MapReduce job execution and specify an implementation for generating splits—the

getSplits (JobConf, int) method—for the input files. The subclasses implement the job of dividing an InputSplit into records.

GO TO You can see an example of FileInputFormat in the “Driver” section later in this hour.

Note: Large Number of Small Files Versus Small Number of Large Files Hadoop is designed to store and process a smaller number of large files and might not yield better performance for a large number of small files. Having a smaller number of larger files is ideal, but you might not always have an ideal situation. If you have a large number of small files, resources will be wasted: More map functions will need to be initiated and the JobTracker will have more overhead in keeping track of it. In this case, you might consider

implementing the CombineFileInputFormat abstract base class, which combines many files into each split so that fewer map functions are initiated and each map function has more to process. Also, the

CombineFileInputFormat class has node and rack locality awareness. Take that into consideration when combining files, to ensure minimal data movement and faster processing of the MapReduce job.

OutputFormat

Hadoop has output data formats that validate the output specification of the job. For example, it checks whether the output directory already exists (to avoid overwrite) and provides the RecordWriter implementation to write the output <key, value> pairs to an output file. Output files of the job are stored in a file system.

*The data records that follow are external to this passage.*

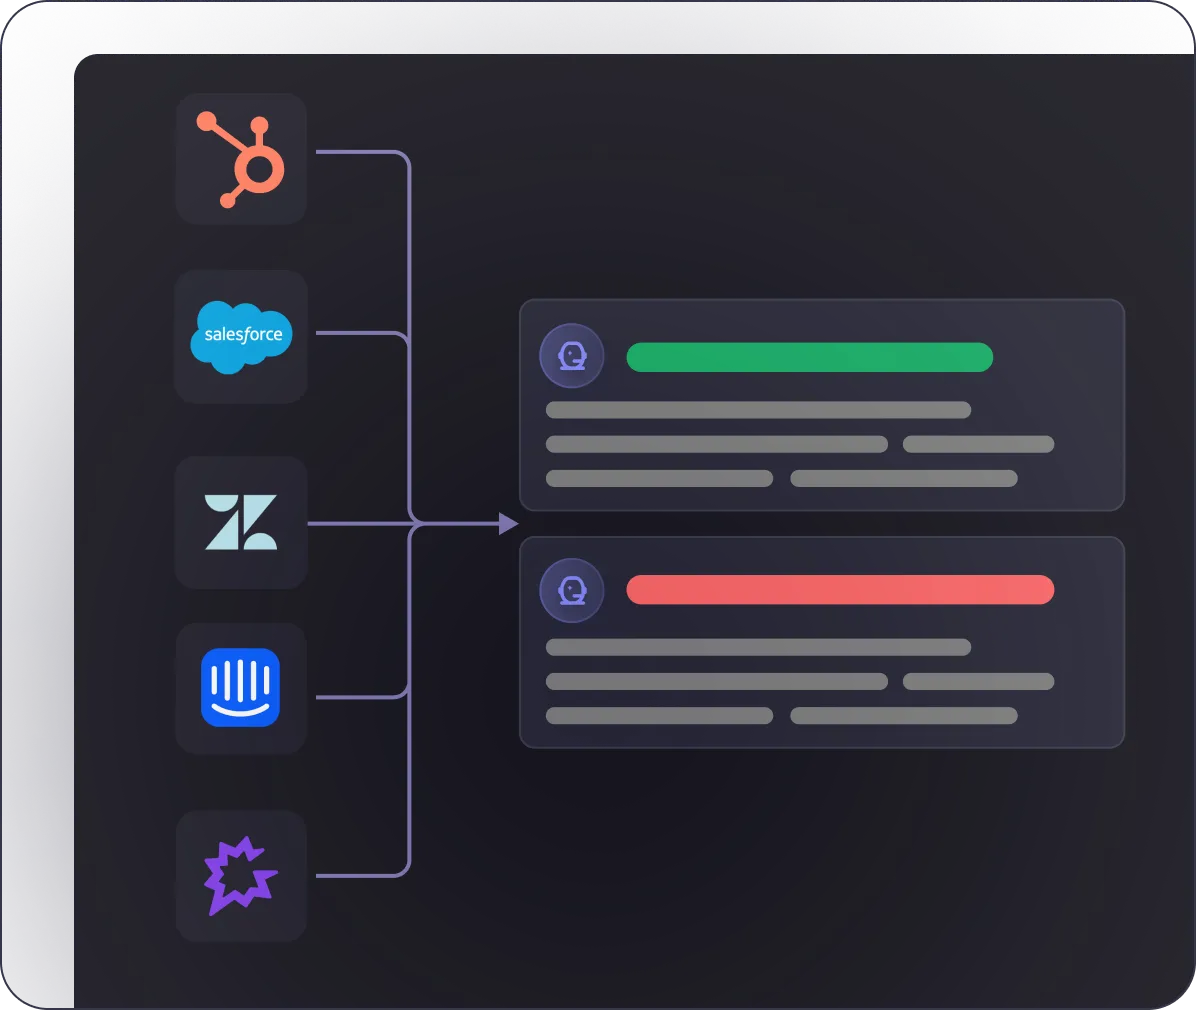
Task: Click the Zendesk logo tile
Action: click(x=241, y=522)
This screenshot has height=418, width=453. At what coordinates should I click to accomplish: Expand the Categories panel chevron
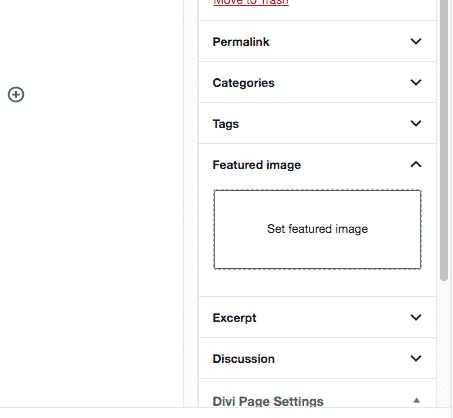coord(416,82)
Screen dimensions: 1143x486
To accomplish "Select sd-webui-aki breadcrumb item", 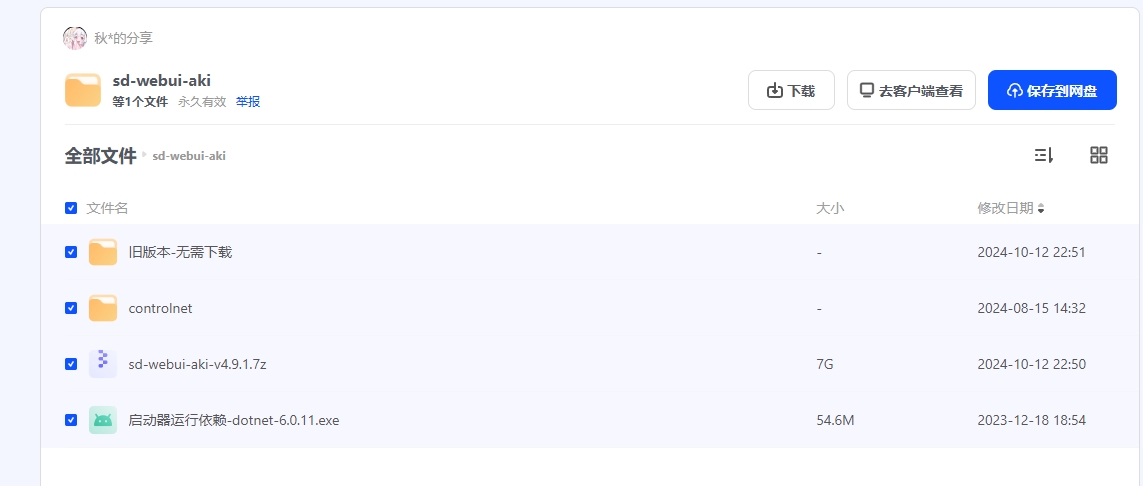I will (x=189, y=156).
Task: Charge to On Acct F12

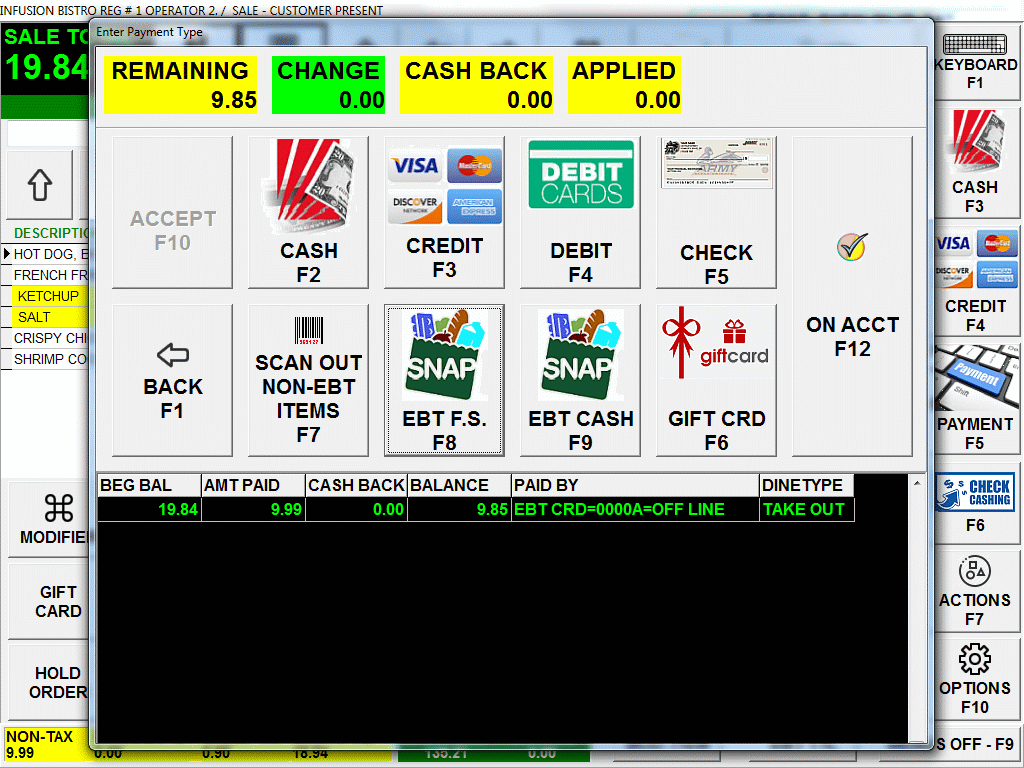Action: click(x=852, y=296)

These output data formats correspond to the input formats. For example, the

TextInputFormat input format has the corresponding TextOutputFormat output format for writing the reduce function output to plain-text files. Likewise, the

SequenceFileInputFormat input format has the corresponding

SequenceFileOutputFormat output format to write the reduce function output to flat files consisting of binary key-value pairs. The DBInputFormat input format has the corresponding DBOutputFormat output format to write the reduce function output to a SQL table, and so on.

Note: Avoiding Input File Splits

If you don’t want to split your input files into InputSplits and you want each file to be processed as a whole by a single map function, you can

override the isSplitable (FileSystem, Path) method of the

FileInputFormat class and set false as its return value. This comes in handy if you have XML files as your input and you want to process the whole file (or the entire XML document) as one input so that it gets processed by one map function.